▶ _What to do_:
Starting at the line that contains "You are a computer-use", write out every line to the end of the records below exactly, and leave out the pictures.
# # # # # # #
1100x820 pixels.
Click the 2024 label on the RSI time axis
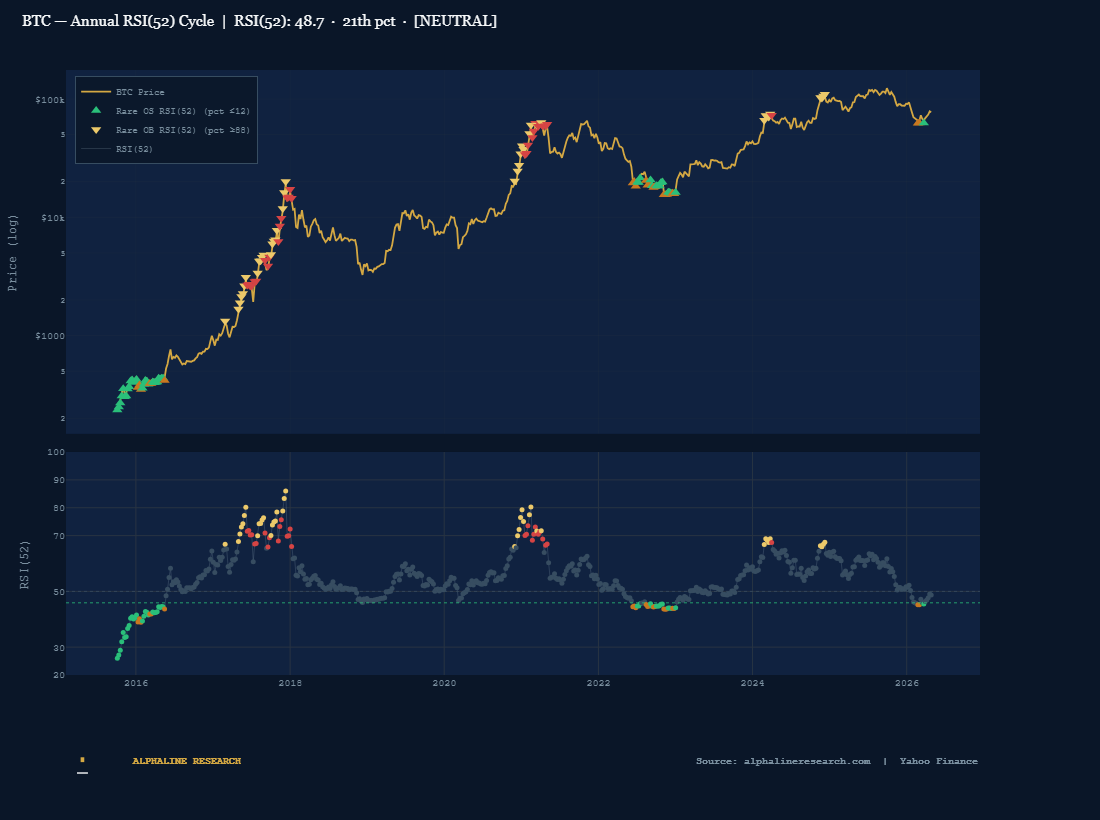(x=753, y=684)
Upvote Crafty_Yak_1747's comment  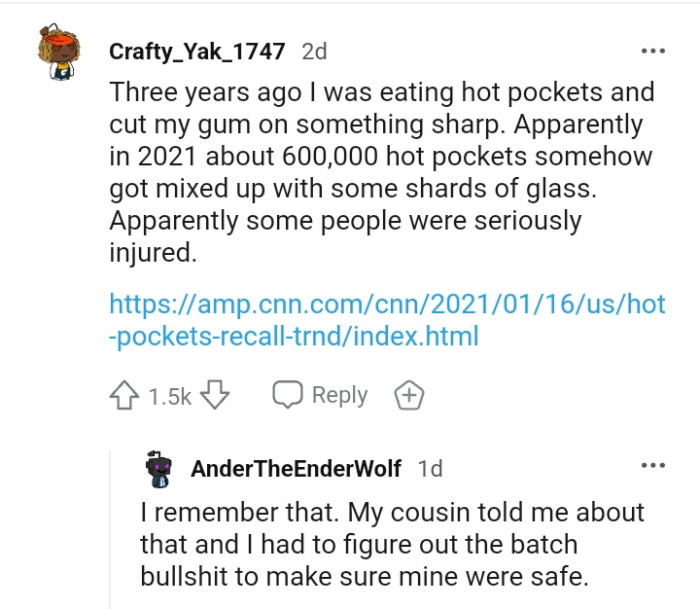click(124, 395)
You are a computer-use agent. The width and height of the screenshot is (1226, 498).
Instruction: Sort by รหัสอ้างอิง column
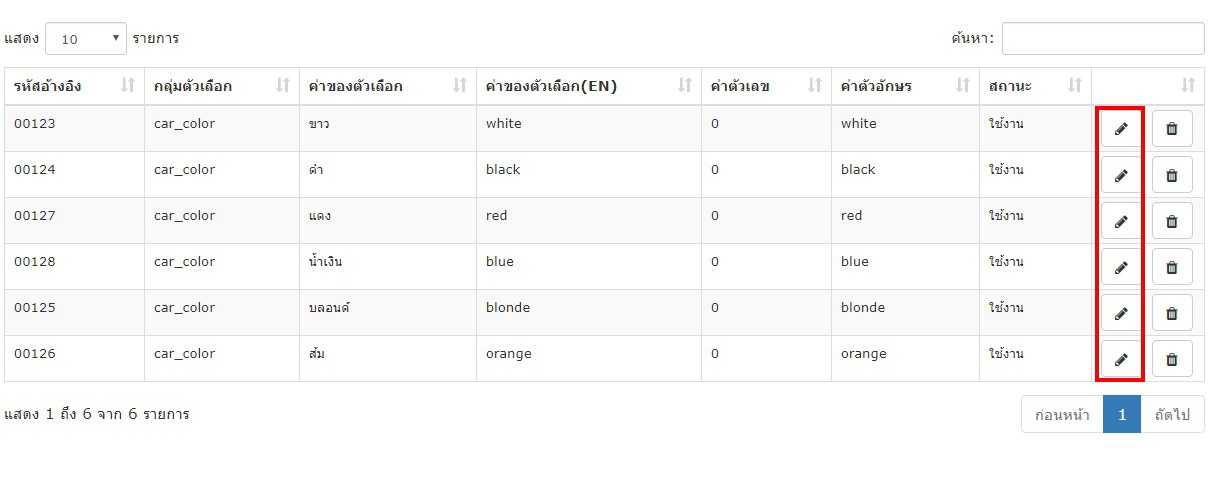[x=74, y=86]
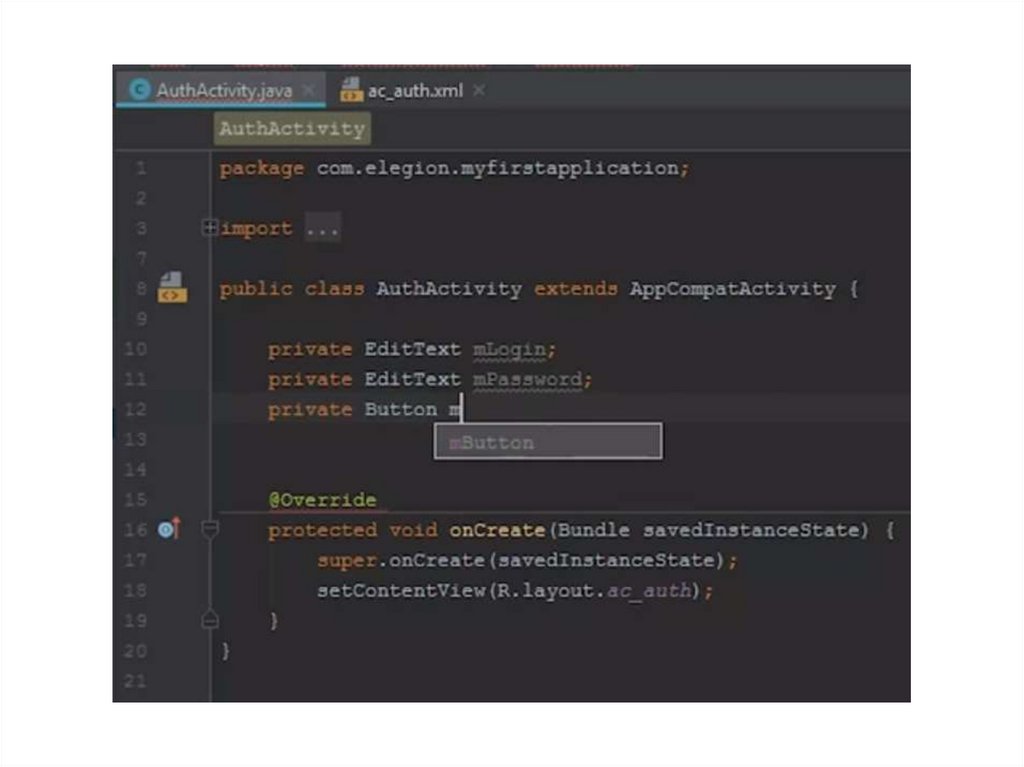Close the ac_auth.xml tab
This screenshot has height=767, width=1024.
coord(479,90)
# # # # # # #
▶ _Answer section_:
You are a computer-use agent. The width and height of the screenshot is (1226, 498).
Instruction: Sort by รหัสอ้างอิง column
[x=74, y=86]
Close the ac_auth.xml tab
This screenshot has height=767, width=1024.
coord(479,90)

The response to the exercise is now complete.